We developed models with CPUE data and associated environmental data using zero-adjusted gamma (ZAGA) and betainflated-at-zero (BEINF0) mixed distributions available with the gamlss package (Rigby and Stasinopoulos 2005; Stasinopoulos and Rigby 2007; Stasinopoulos et al. 2014) in R (R Core Team 2014). Zero-adjusted mixed distributions were used because beta and gamma distributions as parameterized in gamlss do not include zeros (Rigby et al. 2013).
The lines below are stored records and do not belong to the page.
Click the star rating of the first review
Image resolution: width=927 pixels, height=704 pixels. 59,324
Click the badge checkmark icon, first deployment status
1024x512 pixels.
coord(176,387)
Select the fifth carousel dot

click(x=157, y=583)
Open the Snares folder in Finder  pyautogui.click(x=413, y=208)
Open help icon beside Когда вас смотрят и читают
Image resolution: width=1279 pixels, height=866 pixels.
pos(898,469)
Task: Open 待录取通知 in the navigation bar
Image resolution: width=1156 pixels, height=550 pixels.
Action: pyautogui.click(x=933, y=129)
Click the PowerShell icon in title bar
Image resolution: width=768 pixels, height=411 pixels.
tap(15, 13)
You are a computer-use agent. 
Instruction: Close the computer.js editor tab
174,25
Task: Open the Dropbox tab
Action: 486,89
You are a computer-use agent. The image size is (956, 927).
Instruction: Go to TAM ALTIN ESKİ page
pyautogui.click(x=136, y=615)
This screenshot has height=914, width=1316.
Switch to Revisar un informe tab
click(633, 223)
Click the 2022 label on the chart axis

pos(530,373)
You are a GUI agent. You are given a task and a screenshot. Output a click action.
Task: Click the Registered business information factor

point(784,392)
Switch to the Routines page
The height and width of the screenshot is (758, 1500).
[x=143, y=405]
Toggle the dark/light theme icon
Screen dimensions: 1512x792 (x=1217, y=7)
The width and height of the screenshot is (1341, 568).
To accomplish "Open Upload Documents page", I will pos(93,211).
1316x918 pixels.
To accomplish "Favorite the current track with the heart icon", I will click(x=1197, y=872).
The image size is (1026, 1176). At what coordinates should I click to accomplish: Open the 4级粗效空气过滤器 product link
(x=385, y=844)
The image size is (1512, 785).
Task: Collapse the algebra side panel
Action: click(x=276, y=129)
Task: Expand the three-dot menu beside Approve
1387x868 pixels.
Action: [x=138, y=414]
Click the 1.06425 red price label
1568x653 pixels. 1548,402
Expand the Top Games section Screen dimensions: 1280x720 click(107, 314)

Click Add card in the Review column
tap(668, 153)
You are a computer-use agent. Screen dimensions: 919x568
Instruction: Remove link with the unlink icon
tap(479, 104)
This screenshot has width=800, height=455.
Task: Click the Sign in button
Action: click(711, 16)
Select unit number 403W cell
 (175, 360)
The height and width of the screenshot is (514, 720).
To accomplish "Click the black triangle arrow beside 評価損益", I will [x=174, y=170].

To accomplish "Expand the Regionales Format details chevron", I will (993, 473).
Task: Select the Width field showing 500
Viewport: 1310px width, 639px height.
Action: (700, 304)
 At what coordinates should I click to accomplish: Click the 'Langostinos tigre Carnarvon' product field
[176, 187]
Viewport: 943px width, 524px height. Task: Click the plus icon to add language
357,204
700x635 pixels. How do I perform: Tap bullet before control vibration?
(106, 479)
Before any models were estimated, all of the observed CPUEs (including positive and zero CPUEs) were divided by the maximum CPUE in the sample data plus a small constant (0.01), so that the modeled CPUEs were ≥0 and <1.0. Predicted CPUEs were later converted back to the original scale of the data.
The ZAGA model is essentially a delta-gamma GAM, since splines are fit separately to positive CPUE (mu) data and the probability of zero occurrence (nu) data within a season across environmental gradients. Similarly, BEINF0 can be considered a delta-beta GAM (Ospina and Ferrari 2010). Potentially, there are four continuous predictors (temperature, salinity, dissolved oxygen, and bathymetry) and two categorical predictors (bottom type and gear type). The main advantage of the gamlss models is that two multiple regressions (on log and logistic “link” scales for mu and nu, respectively) are created for either the ZAGA distribution or the BEINF0 distribution within the same program.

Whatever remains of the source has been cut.